Mahfud juga menanggapi pernyataan Febrie yang menyebut dirinya menjadi korban kriminalisasi. Menurutnya, klaim semacam itu kerap disampaikan oleh tersangka kasus korupsi ketika berhadapan dengan proses hukum.
"Lalu soal Febrie Adriansyah bilang dia dikriminalisasi, itu semua koruptor bilang 'saya dikriminalisasi'. Bukan hanya dia.

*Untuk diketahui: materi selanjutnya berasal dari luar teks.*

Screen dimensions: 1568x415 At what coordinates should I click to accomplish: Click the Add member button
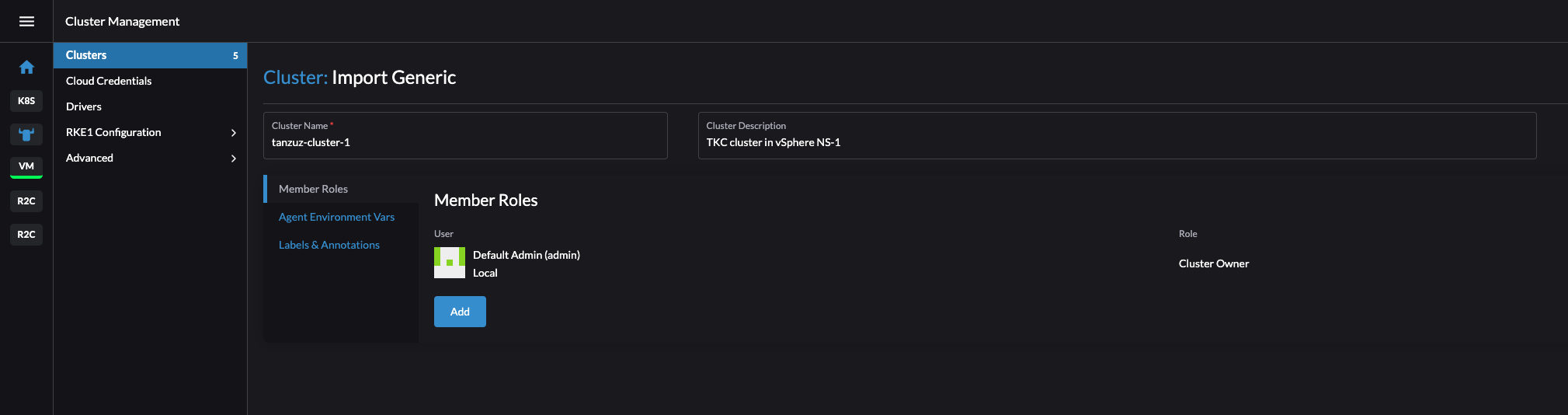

Semua orang bilang dikriminalisasi," kata Mahfud.
Ia bahkan mencontohkan sejumlah tersangka koruptor yang biasanya mengenakan pakaian minim, namun setelah ditetapkan sebagai tersangka justru berubah gaya menjadi lebih islami. "Kalau perempuan, yang biasanya pakai baju minim, kalau sudah terjerat kasus korupsi lalu pakai kerudung, pakai jilbab. Itu sama, untuk memberi kesan bahwa dia tidak salah. Sama saja," ungkap Mahfud.

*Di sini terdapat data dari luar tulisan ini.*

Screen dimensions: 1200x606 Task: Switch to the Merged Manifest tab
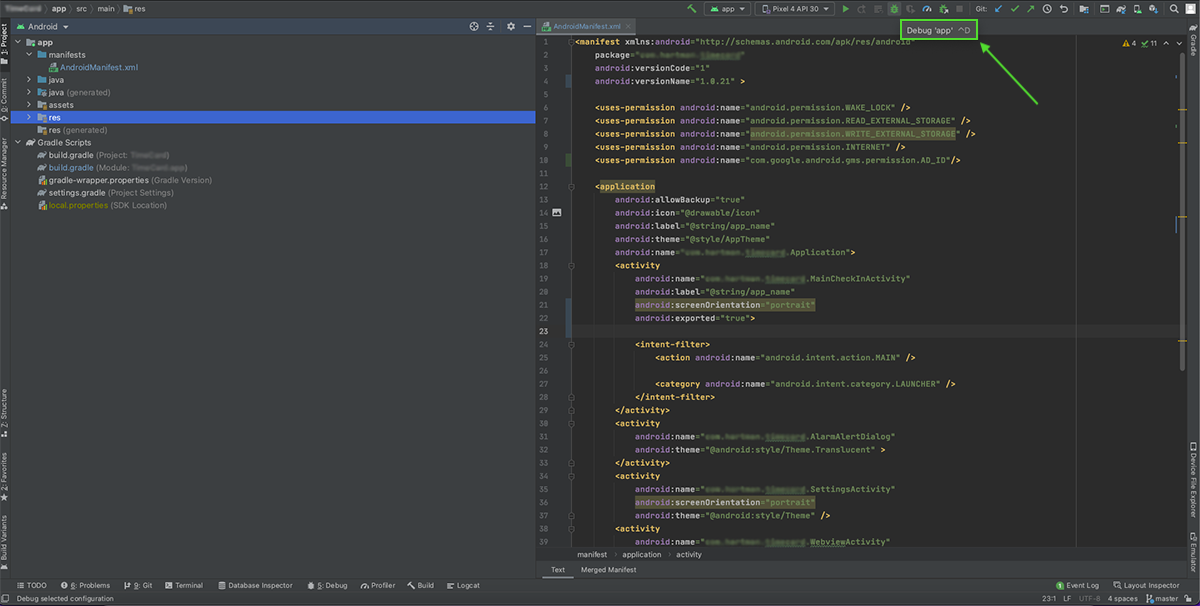(609, 570)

Ia menyebut para pelaku tindak pidana korupsi umumnya berusaha membangun citra seolah-olah tidak bersalah di hadapan publik. "Semua orang tidak ada maling itu mengaku," katanya.
Selain itu, Mahfud turut mengomentari keputusan menempatkan Febrie di rumah tahanan Komisi Pemberantasan Korupsi (KPK). Menurutnya, langkah itu sah secara hukum karena peraturan perundang-undangan tidak membatasi lokasi penahanan selama berada di rumah tahanan yang resmi.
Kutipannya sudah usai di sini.